- **AUFGABE**
Zähle alle Aktivitäten auf, die die Seite ausdrücklich als Grund nennt, aus dem Reisende ins Allgäu kommen.

- **SEITE**

******************************

- Warum Gästeticket? Ein Blick auf unsere Region und über den Tellerrand
Das Allgäu zieht als eine der tourismusstärksten Regionen in Deutschland ganzjährig Reisende aus Deutschland sowie dem Ausland zum Wandern und Radfahren, für Wintersport, Wellness, Kulinarik und weiteren Erlebnissen an. Aktivitäten innerhalb des eigenen Urlaubsortes, insbesondere aber auch in der gesamten Region erfordern eine gute Mobilität. Hierbei gewinnt das Bedürfnis von Gästen eines guten Angebots, mit öffentlichen Nahverkehrsmitteln verschiedene Ziele erreichen zu können, eine immer größer werdende Rolle.

******************************

- **DATENAUSZUG**
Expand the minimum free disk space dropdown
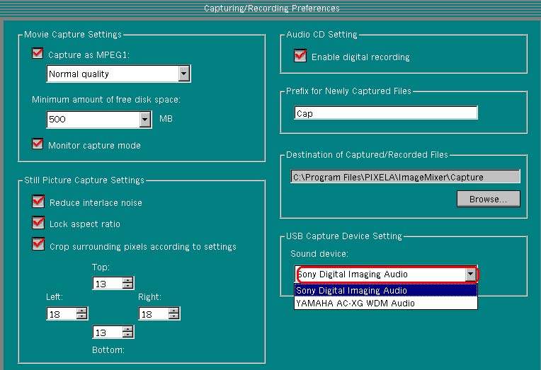 click(145, 119)
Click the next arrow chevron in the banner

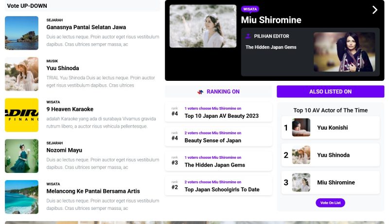pos(374,10)
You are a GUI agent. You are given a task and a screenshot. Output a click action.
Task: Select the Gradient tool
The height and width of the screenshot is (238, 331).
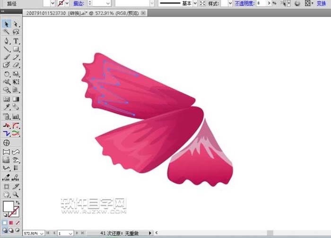coord(16,99)
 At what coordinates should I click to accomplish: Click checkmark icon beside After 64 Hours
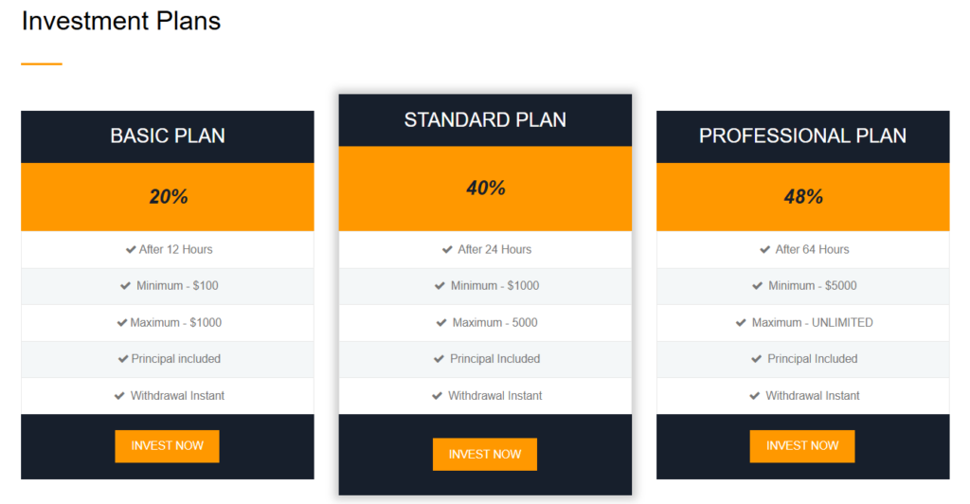click(764, 249)
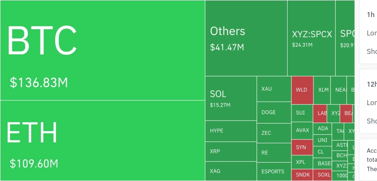Click the XYZ:SPCX $24.31M tile
Image resolution: width=377 pixels, height=181 pixels.
pyautogui.click(x=311, y=38)
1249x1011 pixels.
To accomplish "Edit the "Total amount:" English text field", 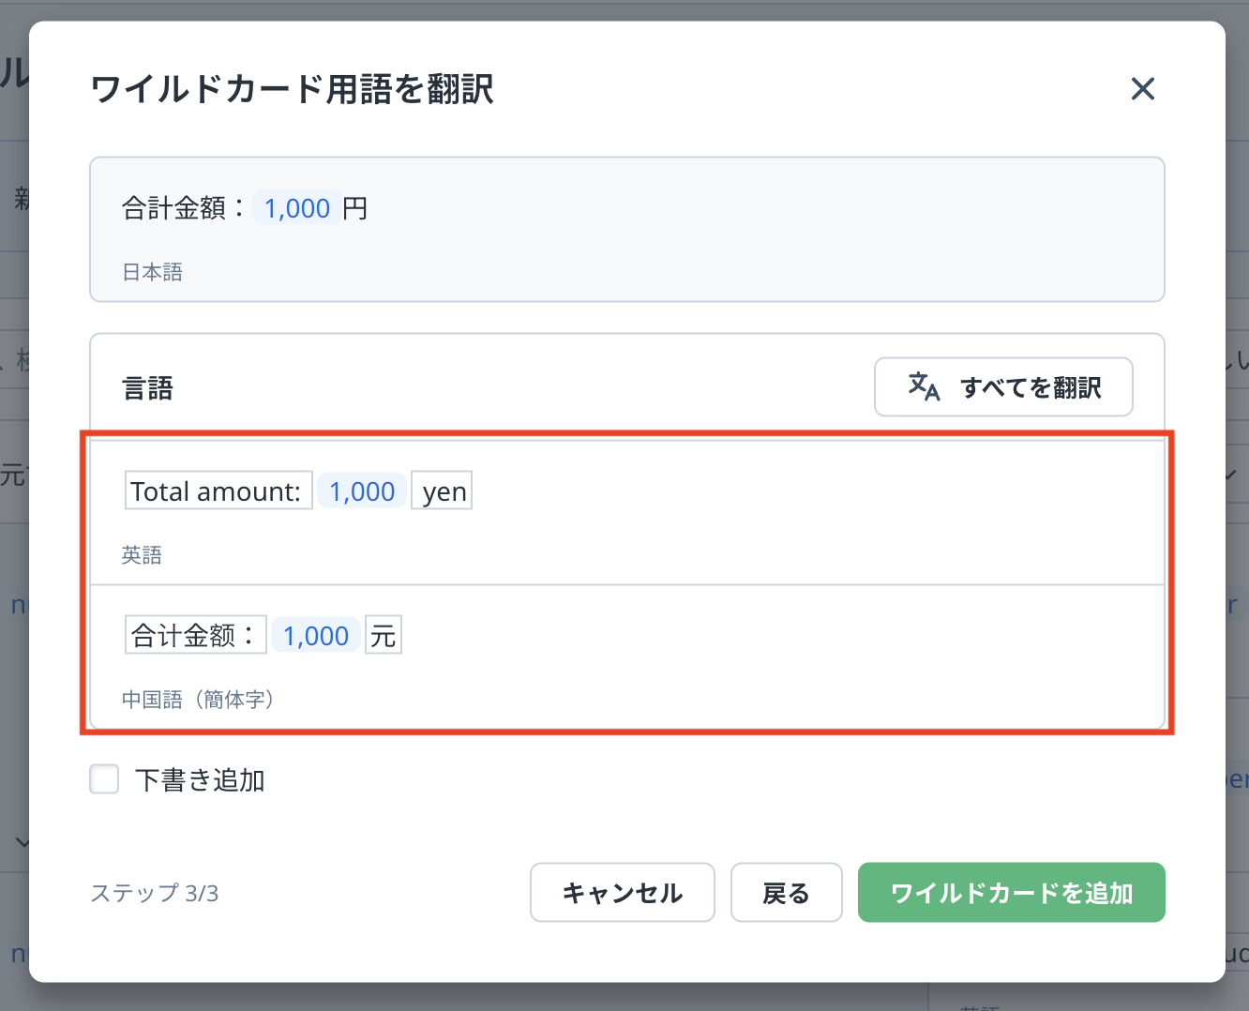I will pyautogui.click(x=218, y=491).
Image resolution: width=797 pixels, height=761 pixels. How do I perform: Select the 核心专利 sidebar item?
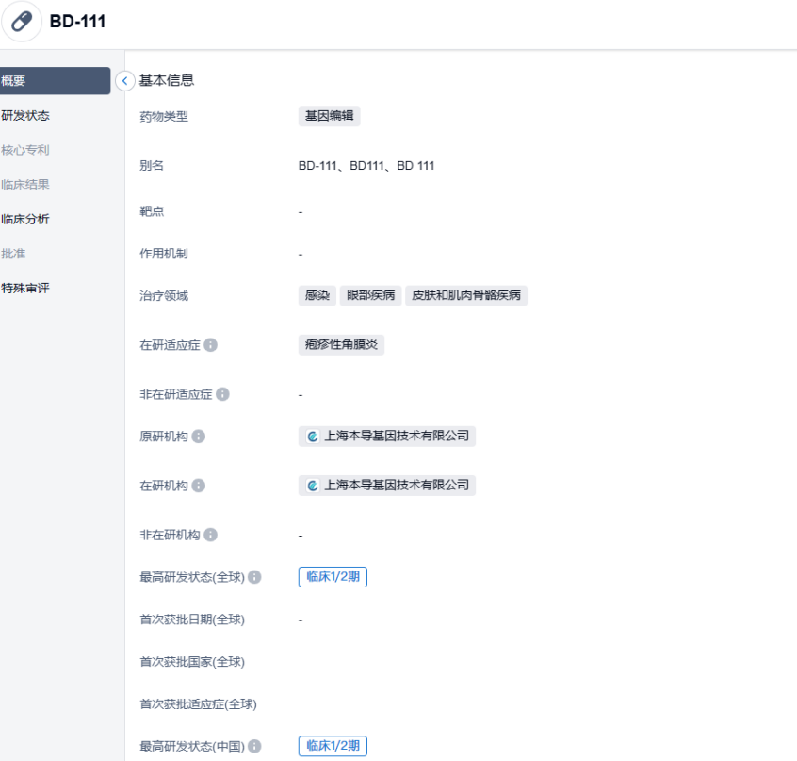pyautogui.click(x=26, y=150)
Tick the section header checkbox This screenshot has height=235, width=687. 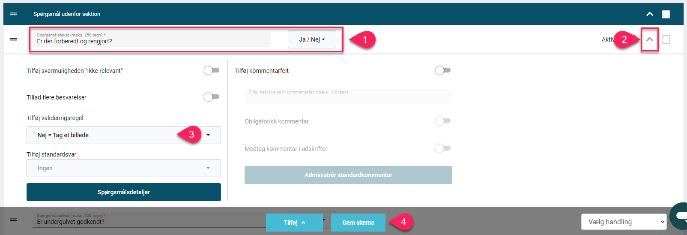(666, 14)
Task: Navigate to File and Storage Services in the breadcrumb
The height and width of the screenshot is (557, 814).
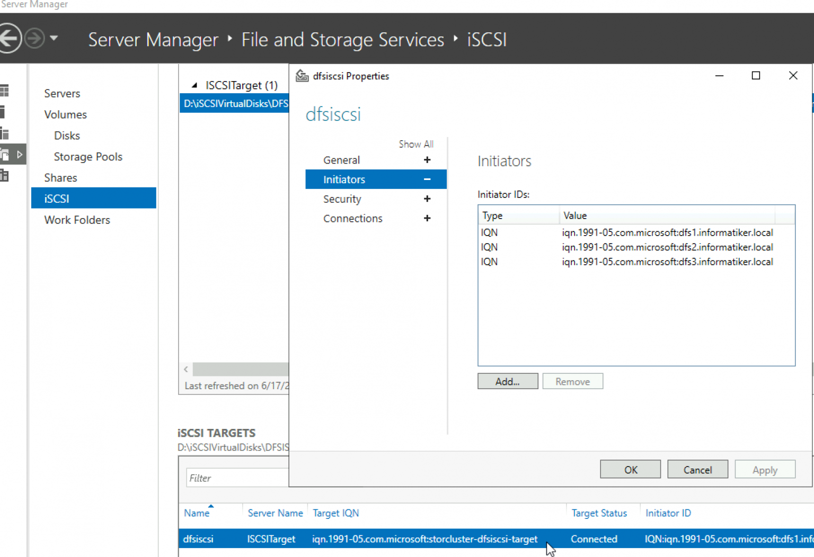Action: [x=342, y=39]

******************************

- **LÖSUNG**
Wandern, Radfahren, Wintersport, Wellness, Kulinarik